> [Exercise A] Copy the entries word for word, from the line that contains "Describe the element" through the end of the entries, including both ends, and leave out the pictures.
Start Document segment
328 U.S. 781 (1946), 18, American Tobacco Co. v. United States
|Docket Nº:||No. 18|
|Citation:||328 U.S. 781, 66 S.Ct. 1125, 90 L.Ed. 1575|
|Party Name:||American Tobacco Co. v. United States|
|Case Date:||June 10, 1946|
|Court:||United States Supreme Court|
Argued November 7, 8, 1945
CERTIORARI TO THE CIRCUIT COURT OF APPEALS
FOR THE SIXTH CIRCUIT
1. When there is a combination or conspiracy to control and dominate interstate trade and commerce in a commodity, coupled with the power and intent to exclude competitors to a substantial extent, the crime of monopolization under § 2 of the Sherman Anti-Trust Act is complete, and the actual exclusion of competitors is not necessary to the crime. Pp. 784-787, 798, 808-815.
2. To support a conviction for conspiring to monopolize certain trade in violation of the Sherman Act, it is not necessary to show power and intent to exclude all competitors, nor to show a conspiracy to exclude all competitors. P. 789.
3. Under § 2 of the Sherman Act, it is the crime of monopolizing for parties to combine or conspire to acquire or maintain the power to exclude competitors from any part of the trade or commerce among the several States or with foreign nations, provided (a) they also have such a power that they are able, as a group, to exclude actual or potential competition from the field and (b) they have the intent and purpose to exercise that power. P. 809.
4. It is not the form of the combination or the particular means used but the result to be achieved that the statute condemns. P. 809.
End Document segment
> [Exercise B] Reproduce the stretch of the case summary from "328 U.S. 781 (1946), 18, American" through "784-787, 798, 808-815.", switching "competitors" to "rivals".
Start Exercise material
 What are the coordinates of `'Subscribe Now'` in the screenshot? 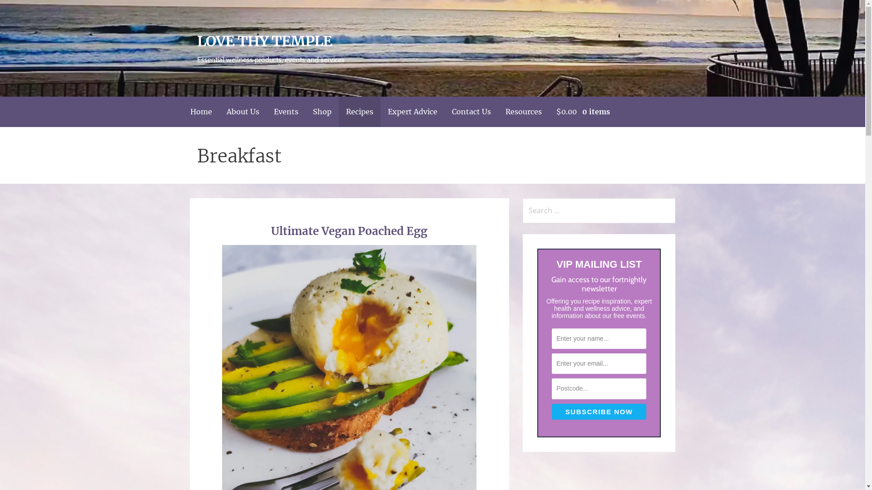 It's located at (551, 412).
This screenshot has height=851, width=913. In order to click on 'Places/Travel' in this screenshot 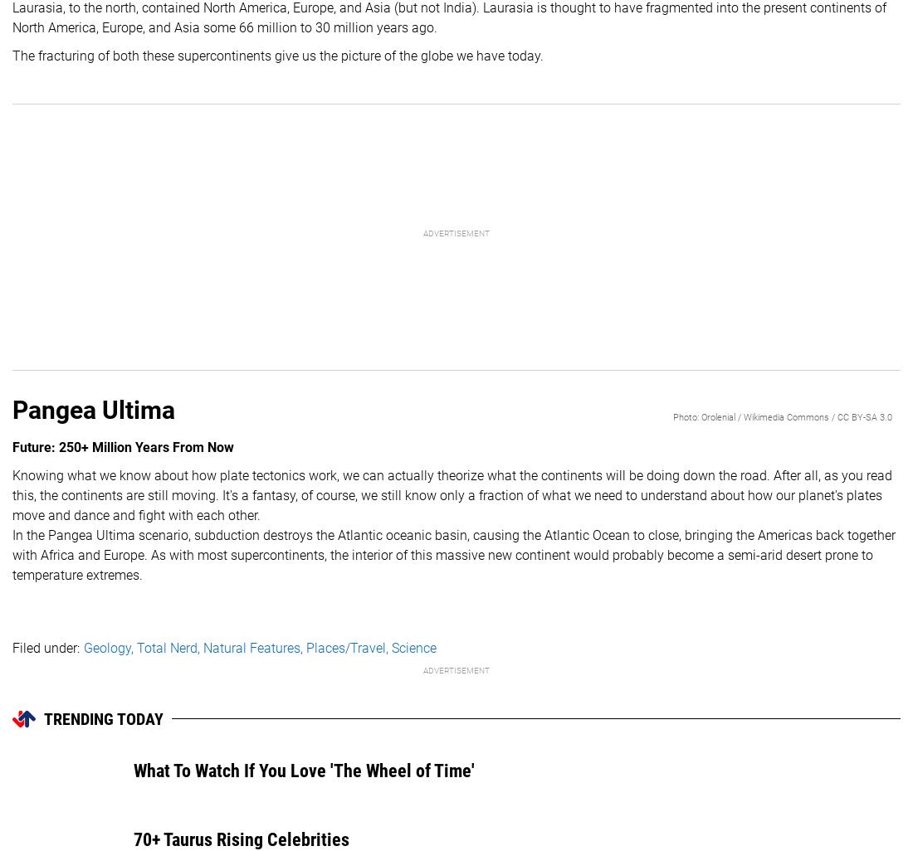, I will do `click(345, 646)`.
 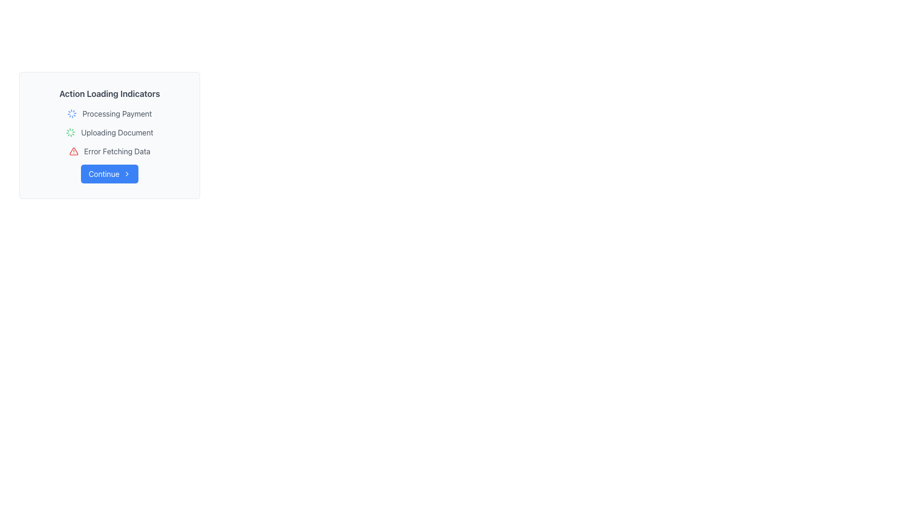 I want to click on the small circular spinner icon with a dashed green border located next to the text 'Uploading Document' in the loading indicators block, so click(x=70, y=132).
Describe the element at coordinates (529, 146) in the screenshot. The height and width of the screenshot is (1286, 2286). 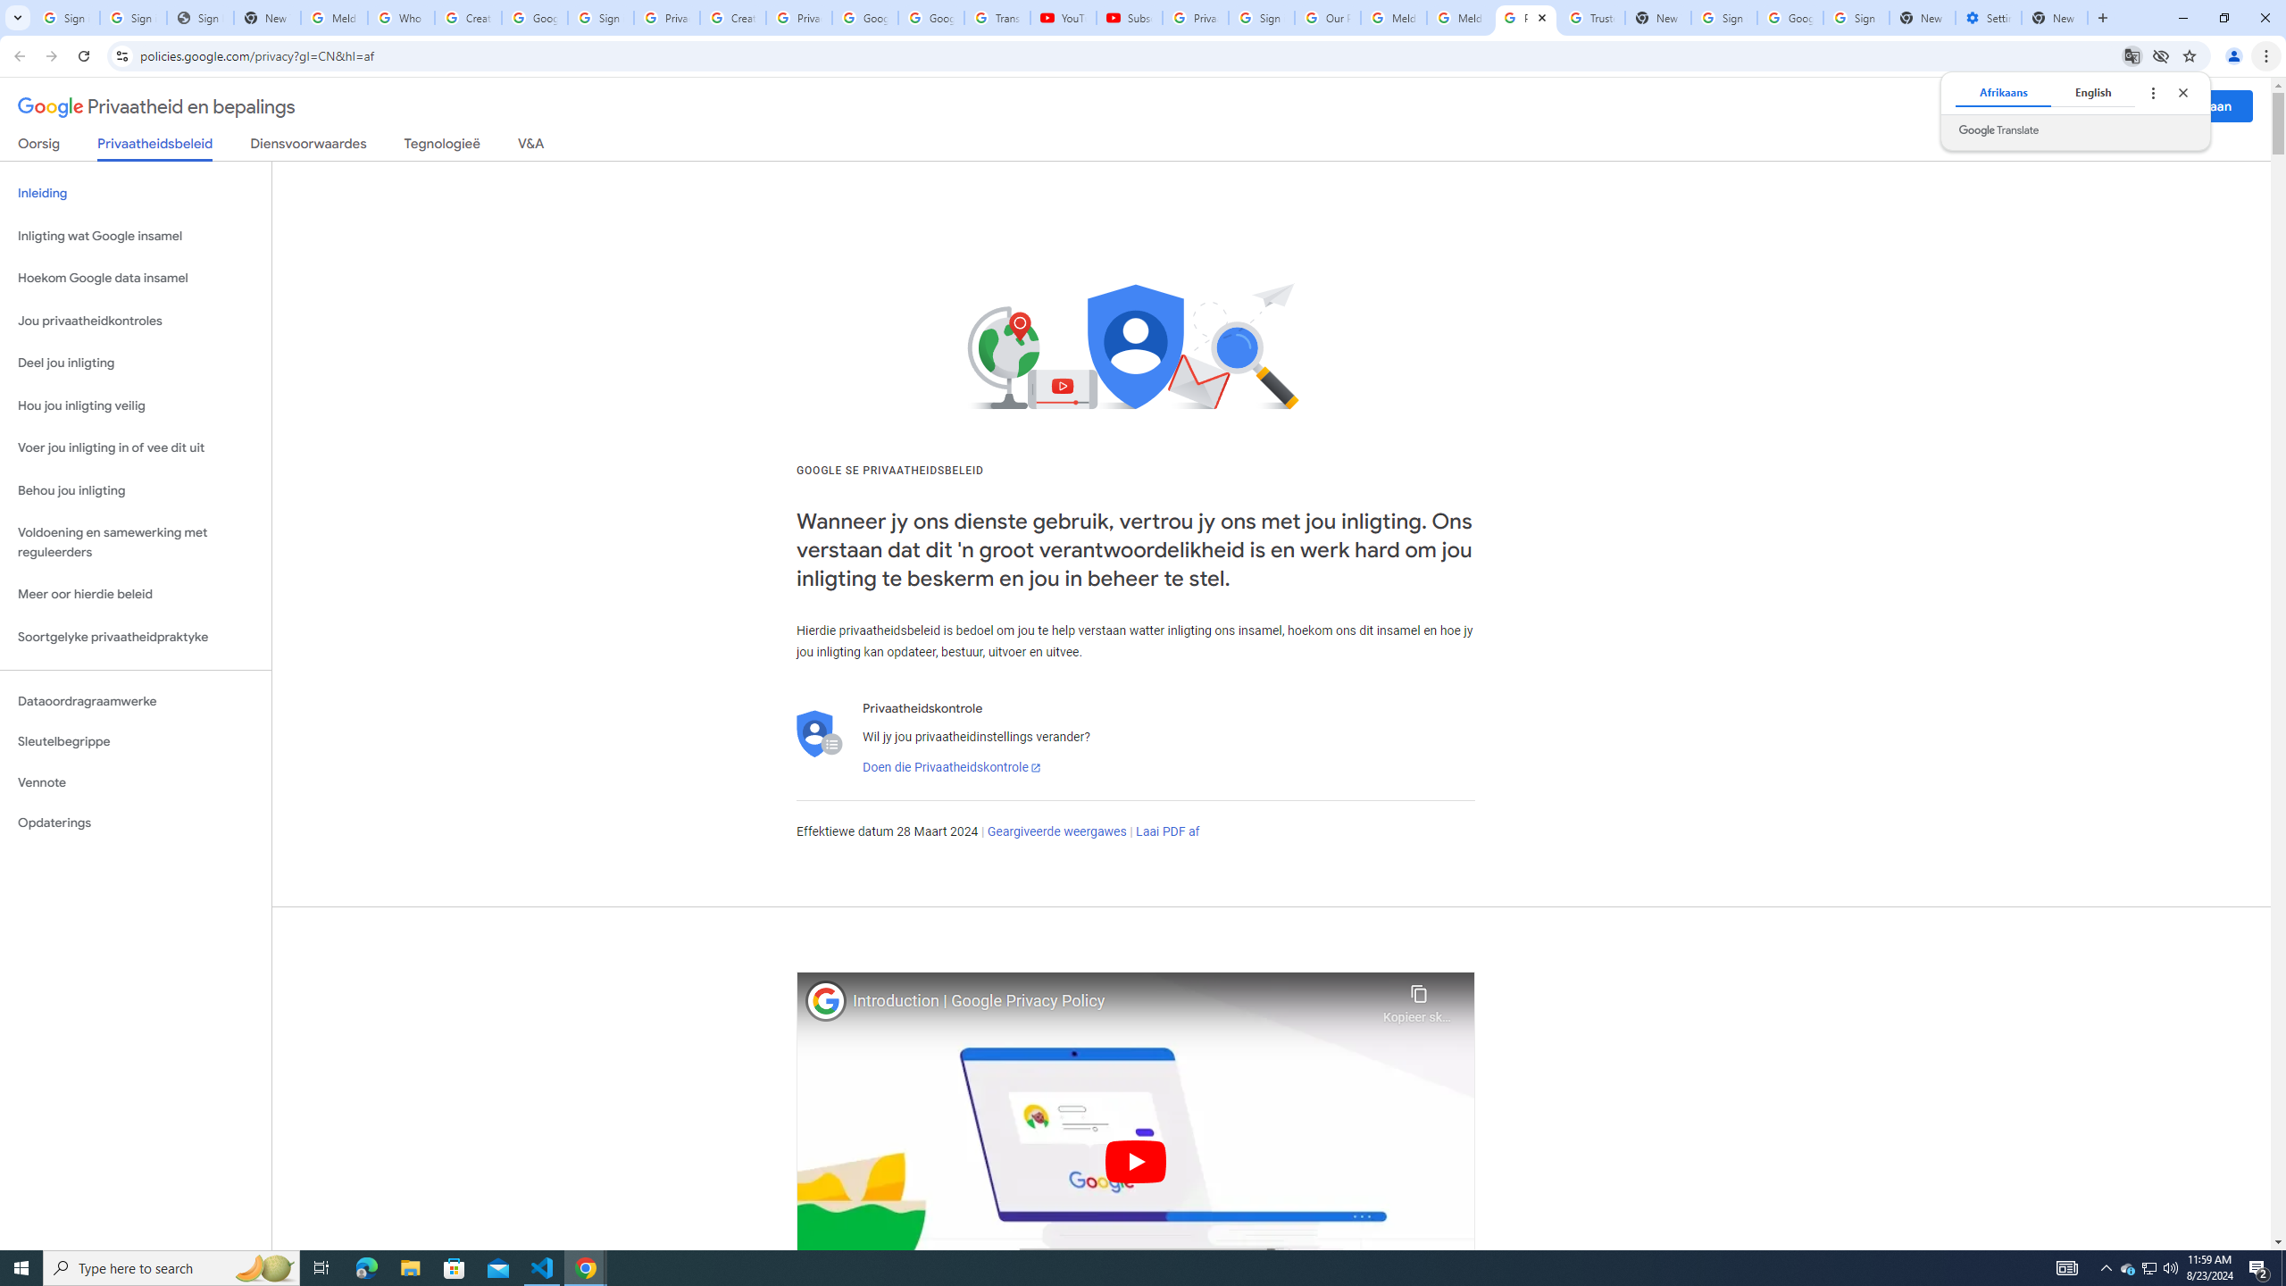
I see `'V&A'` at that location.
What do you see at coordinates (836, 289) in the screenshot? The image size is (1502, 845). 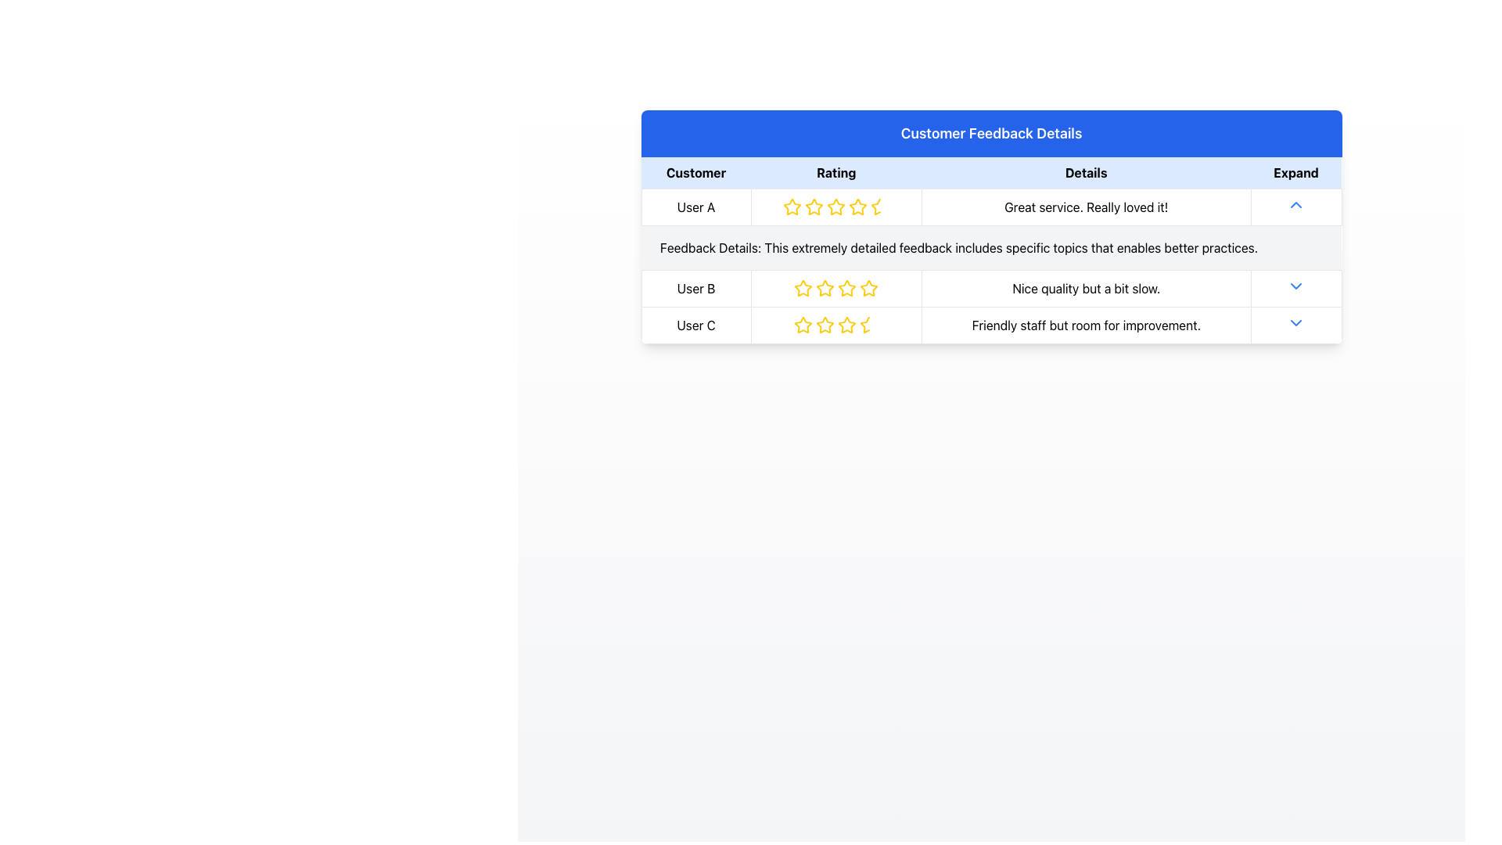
End Exercise material
> [Right answer A]
Describe the element at coordinates (529, 146) in the screenshot. The height and width of the screenshot is (1286, 2286). 
I see `'V&A'` at that location.
What do you see at coordinates (836, 289) in the screenshot? The image size is (1502, 845). 

> [Right answer B]
328 U.S. 781 (1946), 18, American Tobacco Co. v. United States
|Docket Nº:||No. 18|
|Citation:||328 U.S. 781, 66 S.Ct. 1125, 90 L.Ed. 1575|
|Party Name:||American Tobacco Co. v. United States|
|Case Date:||June 10, 1946|
|Court:||United States Supreme Court|
Argued November 7, 8, 1945
CERTIORARI TO THE CIRCUIT COURT OF APPEALS
FOR THE SIXTH CIRCUIT
1. When there is a combination or conspiracy to control and dominate interstate trade and commerce in a commodity, coupled with the power and intent to exclude rivals to a substantial extent, the crime of monopolization under § 2 of the Sherman Anti-Trust Act is complete, and the actual exclusion of rivals is not necessary to the crime. Pp. 784-787, 798, 808-815.